Activity:
Where the string "coordinates" appears in a line of the data, show that line.
Given data section start
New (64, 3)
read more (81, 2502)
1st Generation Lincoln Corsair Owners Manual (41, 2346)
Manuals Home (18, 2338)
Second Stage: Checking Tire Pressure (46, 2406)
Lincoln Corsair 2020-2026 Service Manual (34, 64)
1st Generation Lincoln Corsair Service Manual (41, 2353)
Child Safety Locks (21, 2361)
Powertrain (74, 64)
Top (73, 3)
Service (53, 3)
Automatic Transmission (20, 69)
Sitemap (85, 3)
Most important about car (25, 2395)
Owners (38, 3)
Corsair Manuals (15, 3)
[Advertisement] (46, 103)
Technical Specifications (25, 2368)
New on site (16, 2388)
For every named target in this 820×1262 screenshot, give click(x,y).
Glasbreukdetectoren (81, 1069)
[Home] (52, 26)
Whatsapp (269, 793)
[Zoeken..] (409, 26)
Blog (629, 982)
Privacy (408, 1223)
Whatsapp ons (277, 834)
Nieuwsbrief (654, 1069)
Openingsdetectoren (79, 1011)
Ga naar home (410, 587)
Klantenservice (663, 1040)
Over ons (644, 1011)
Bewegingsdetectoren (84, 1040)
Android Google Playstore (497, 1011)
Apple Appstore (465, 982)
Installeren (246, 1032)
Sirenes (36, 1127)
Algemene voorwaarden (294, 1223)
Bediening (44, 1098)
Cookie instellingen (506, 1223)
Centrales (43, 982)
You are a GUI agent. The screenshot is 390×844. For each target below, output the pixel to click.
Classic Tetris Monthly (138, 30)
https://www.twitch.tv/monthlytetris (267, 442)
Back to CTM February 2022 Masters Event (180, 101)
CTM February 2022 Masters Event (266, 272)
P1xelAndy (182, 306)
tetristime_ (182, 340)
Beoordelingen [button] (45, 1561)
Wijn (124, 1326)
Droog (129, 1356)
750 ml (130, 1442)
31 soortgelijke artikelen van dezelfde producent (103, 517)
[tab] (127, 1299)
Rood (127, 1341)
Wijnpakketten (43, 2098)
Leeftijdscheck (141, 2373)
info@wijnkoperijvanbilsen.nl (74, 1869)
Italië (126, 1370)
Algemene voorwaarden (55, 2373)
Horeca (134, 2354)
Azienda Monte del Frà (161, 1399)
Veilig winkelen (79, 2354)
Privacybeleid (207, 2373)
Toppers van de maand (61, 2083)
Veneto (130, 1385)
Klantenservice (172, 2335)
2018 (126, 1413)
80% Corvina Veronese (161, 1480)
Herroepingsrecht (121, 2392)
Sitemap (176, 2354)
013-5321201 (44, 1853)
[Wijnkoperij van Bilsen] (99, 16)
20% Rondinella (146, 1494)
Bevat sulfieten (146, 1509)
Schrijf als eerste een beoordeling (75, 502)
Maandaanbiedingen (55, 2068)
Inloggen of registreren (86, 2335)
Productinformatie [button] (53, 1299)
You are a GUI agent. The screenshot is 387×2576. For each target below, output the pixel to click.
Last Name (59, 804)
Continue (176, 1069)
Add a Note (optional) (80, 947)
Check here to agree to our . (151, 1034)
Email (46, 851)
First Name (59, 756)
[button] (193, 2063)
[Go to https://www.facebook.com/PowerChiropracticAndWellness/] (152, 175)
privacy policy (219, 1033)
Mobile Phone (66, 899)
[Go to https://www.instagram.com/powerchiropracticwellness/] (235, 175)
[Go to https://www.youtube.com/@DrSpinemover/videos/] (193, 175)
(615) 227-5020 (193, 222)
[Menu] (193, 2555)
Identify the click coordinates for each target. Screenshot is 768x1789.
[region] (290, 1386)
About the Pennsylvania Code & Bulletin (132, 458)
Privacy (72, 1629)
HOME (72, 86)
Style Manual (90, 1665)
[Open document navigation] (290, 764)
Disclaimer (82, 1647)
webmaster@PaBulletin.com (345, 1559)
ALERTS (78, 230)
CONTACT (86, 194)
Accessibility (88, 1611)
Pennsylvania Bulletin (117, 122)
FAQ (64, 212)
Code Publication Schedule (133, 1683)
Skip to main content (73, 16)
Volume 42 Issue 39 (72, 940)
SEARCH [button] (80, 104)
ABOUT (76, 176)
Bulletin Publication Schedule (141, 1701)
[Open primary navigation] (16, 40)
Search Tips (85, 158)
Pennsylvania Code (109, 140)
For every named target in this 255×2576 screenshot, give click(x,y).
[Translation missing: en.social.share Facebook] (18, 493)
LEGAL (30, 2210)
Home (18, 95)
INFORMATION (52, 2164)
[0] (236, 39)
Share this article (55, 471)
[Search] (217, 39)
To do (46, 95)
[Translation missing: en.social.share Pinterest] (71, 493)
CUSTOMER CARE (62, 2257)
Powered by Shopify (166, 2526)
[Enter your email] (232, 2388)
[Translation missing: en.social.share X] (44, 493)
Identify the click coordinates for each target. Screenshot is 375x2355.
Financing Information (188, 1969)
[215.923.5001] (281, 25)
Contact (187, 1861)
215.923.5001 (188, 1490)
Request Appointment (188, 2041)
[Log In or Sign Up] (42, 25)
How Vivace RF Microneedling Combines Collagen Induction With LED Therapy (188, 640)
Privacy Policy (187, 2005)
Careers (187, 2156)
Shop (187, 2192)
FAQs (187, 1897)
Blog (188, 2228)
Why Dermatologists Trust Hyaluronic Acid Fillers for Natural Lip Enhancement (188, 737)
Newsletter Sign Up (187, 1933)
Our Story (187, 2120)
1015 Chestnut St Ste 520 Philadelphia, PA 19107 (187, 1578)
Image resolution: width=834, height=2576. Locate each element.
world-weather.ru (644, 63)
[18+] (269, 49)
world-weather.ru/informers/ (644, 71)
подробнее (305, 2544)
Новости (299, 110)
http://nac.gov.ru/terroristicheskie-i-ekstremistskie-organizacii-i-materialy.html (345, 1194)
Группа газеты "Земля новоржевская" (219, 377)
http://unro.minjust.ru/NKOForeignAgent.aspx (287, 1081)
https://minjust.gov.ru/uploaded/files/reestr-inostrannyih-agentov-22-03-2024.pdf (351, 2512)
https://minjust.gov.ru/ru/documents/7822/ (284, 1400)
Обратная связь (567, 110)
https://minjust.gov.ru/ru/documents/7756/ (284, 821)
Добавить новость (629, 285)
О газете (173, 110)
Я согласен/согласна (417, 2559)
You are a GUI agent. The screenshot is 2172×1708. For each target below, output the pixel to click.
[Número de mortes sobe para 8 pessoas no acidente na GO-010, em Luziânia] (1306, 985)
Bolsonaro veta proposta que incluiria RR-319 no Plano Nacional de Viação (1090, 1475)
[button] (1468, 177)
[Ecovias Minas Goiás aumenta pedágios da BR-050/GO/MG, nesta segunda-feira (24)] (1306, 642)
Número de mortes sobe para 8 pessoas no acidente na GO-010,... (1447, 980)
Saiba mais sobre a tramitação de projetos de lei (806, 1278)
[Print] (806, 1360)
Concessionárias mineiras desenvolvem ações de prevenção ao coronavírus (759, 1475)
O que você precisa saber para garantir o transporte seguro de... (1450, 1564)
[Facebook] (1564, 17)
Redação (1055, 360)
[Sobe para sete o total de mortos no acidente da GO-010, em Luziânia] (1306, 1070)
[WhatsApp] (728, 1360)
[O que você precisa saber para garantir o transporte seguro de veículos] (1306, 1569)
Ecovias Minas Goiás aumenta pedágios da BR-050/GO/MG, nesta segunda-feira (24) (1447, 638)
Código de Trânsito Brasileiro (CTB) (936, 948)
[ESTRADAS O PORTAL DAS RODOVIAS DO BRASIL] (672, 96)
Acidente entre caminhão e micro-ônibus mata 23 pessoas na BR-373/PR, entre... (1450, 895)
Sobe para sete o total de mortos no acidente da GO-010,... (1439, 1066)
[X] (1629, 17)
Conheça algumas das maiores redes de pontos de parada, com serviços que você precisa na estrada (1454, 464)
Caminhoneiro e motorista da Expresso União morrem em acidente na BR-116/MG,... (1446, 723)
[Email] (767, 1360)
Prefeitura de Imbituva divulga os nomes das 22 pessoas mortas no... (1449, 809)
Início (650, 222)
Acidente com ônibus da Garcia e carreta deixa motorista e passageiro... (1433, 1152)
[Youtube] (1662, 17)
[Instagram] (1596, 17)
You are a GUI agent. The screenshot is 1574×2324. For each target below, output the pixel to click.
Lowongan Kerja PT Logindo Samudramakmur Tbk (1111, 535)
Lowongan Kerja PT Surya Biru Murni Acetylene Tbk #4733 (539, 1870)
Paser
Given data section end
Solution below:
Identify the click coordinates for each target. Screenshot is 768x1789.
Identify the click coordinates for each target. Screenshot is 375x2355.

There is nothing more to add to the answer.